Enquanto a sociedade civil se organiza, o IBGE dá continuidade aos trabalhos da pesquisa. Nesta semana, um treinamento sobre cartografia e sistema informatizado que será utilizado no georreferenciamento do censo está sendo realizado, em Porto Alegre. Um técnico da agência de Passo Fundo ficará na capital até quinta-feira. Porém, outras atividades ficam suspensas. Neste mês, deveria ser feita também a visita aos prefeitos e autoridades. O objetivo era detalhar o funcionamento da pesquisa. “Isso foi transferido em função da questão orçamentária. Não adianta eu ir lá e falar com o prefeito e com as autoridades se eu não tenho parâmetro nenhum para dizer o que será feito no censo”, aponta Bilhar.
Além disso, o coordenador alerta que os editais, tanto para contratação dos funcionários temporários quanto para compra de equipamentos, já deveriam estar em andamento. “Um censo demográfico, uma megaoperação como essa, há uma urgência muito grande com o tempo. Precisamos avisar as pessoas para que elas se inscrevam e possam trabalhar no censo”, exemplifica. Em Passo Fundo, Bilhar estima que sejam necessárias em torno de 300 pessoas.
Para agravar a situação, a demanda por aposentadoria, de servidores de carreira do IBGE aumentou muito nos últimos anos. A agência de Passo Fundo, que tinha oito funcionários, hoje tem quatro. A previsão é que mais um se aposente ainda neste ano. Bilhar também tem tempo de serviço suficiente para sair. Trabalha no instituto há 39 anos. A última vez em que houve concurso público foi há quatro anos. O alívio vem de funcionários temporários, que podem ficar até três anos. Com esses contratados, a agência de Passo Fundo conta com 13 pessoas na equipe.
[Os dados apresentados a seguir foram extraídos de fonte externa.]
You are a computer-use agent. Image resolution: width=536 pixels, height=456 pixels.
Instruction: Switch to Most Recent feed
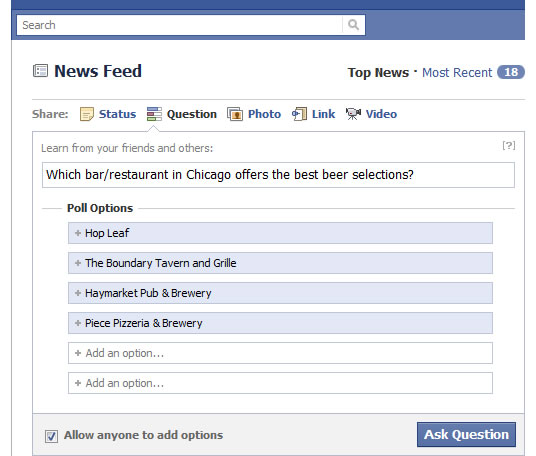click(457, 73)
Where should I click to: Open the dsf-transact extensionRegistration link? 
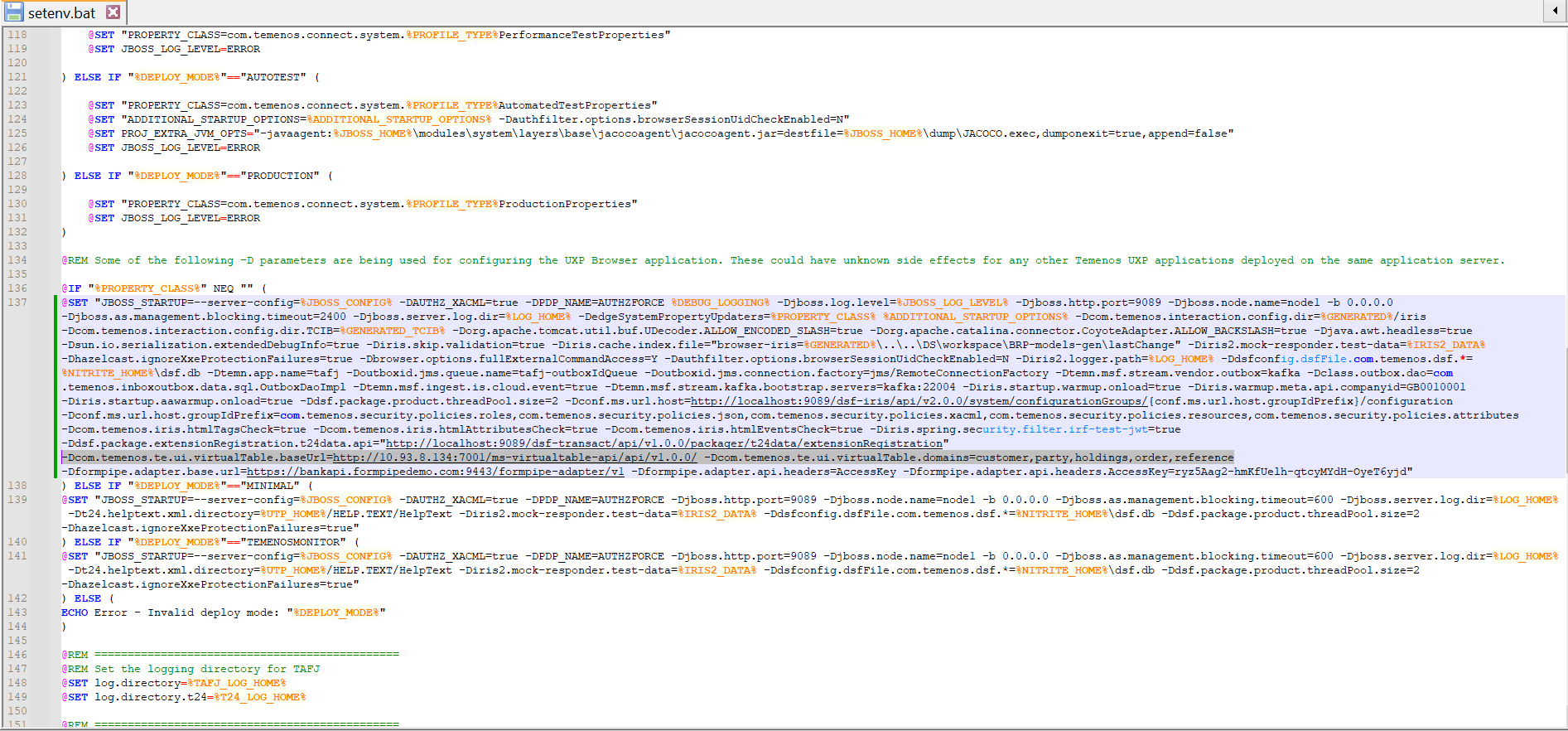(664, 443)
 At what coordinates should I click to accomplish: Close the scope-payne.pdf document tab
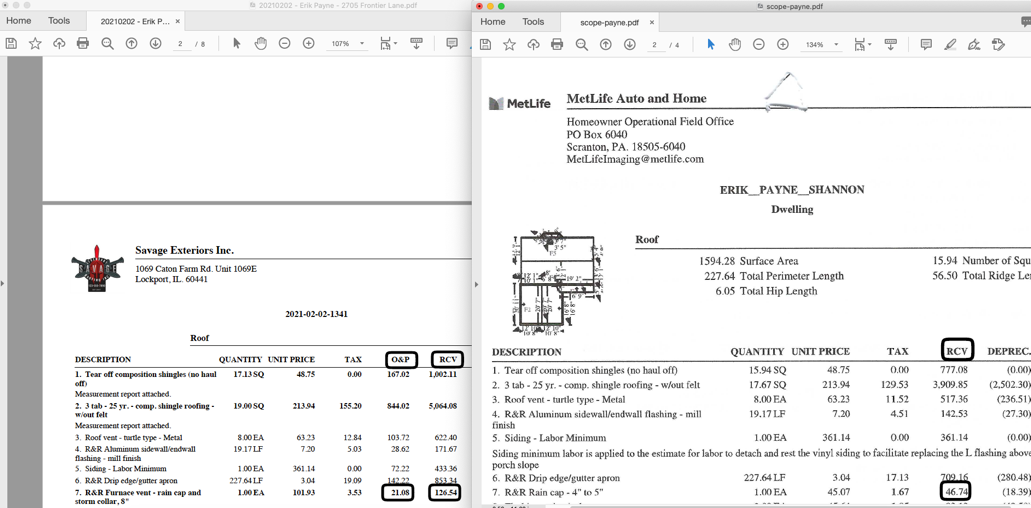point(652,22)
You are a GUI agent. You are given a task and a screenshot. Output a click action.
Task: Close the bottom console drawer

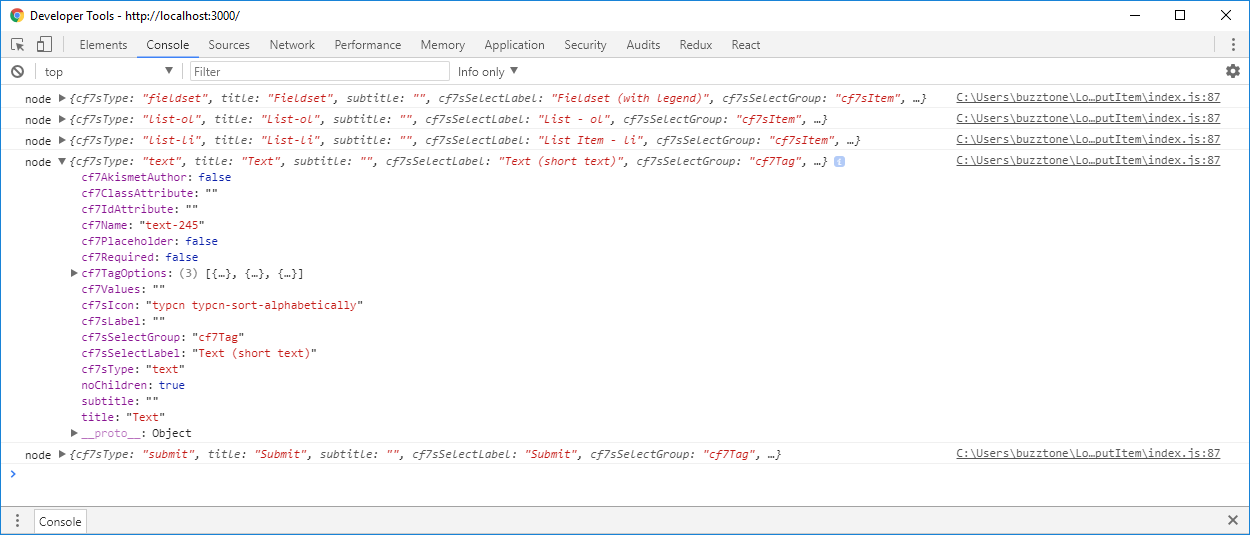(x=1232, y=521)
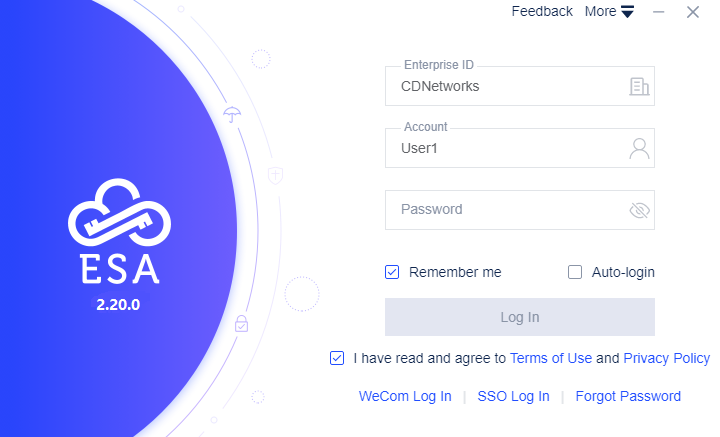Click the Log In button
The height and width of the screenshot is (437, 720).
520,317
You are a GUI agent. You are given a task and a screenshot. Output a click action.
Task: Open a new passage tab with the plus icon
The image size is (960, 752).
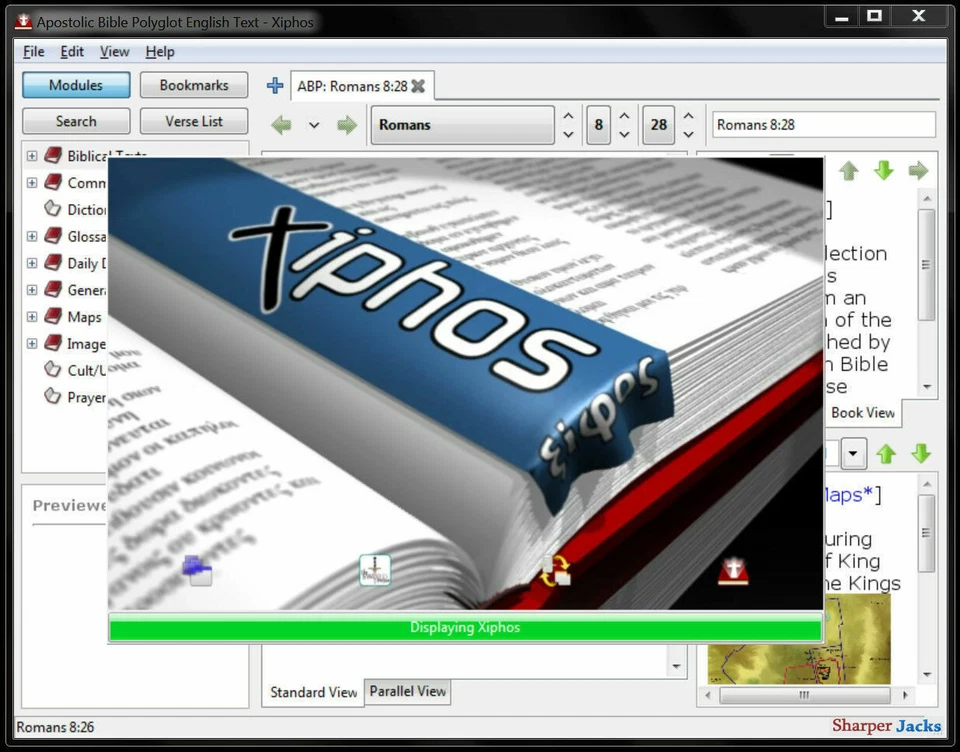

Diante das dificuldades, o IBGE estuda outras formas de realizar a pesquisa. Entre as alternativas, está a redução do questionário ou a diminuição no número de contratados para a coleta de dados. “Nós estamos prontos para fazer o censo de qualquer jeito, seja o plano A, B, C ou D. A gente quer desempenhar o melhor trabalho possível, mas precisamos de condições de trabalho”, diz Bilhar.
Campanha
Diante das informações envolvendo o orçamento do censo, uma campanha foi lançada em defesa da pesquisa. Há algumas semanas, o médico Drauzio Varella se manifestou pela causa. Em um vídeo, ele fala da importância dos dados para a área da saúde. Varella explica que as informações do censo servem de base para cálculos do governo como, por exemplo, o número de vacinas que serão encaminhadas para cada município ou a quantidade de medicamento que deve ser comprada em licitações.
Conforme Bilhar, a importância do censo vai além. Os municípios utilizam dados do IBGE para seus projetos e ações. Políticas públicas são desenvolvidas a partir das informações colhidas pelo órgão. Pesquisas científicas e investimentos também tomam como base o instituto. “O censo é de suma importância. Se não sair de acordo com o previsto, não é o IBGE quem vai perder, é o cidadão” sentencia Bilhar.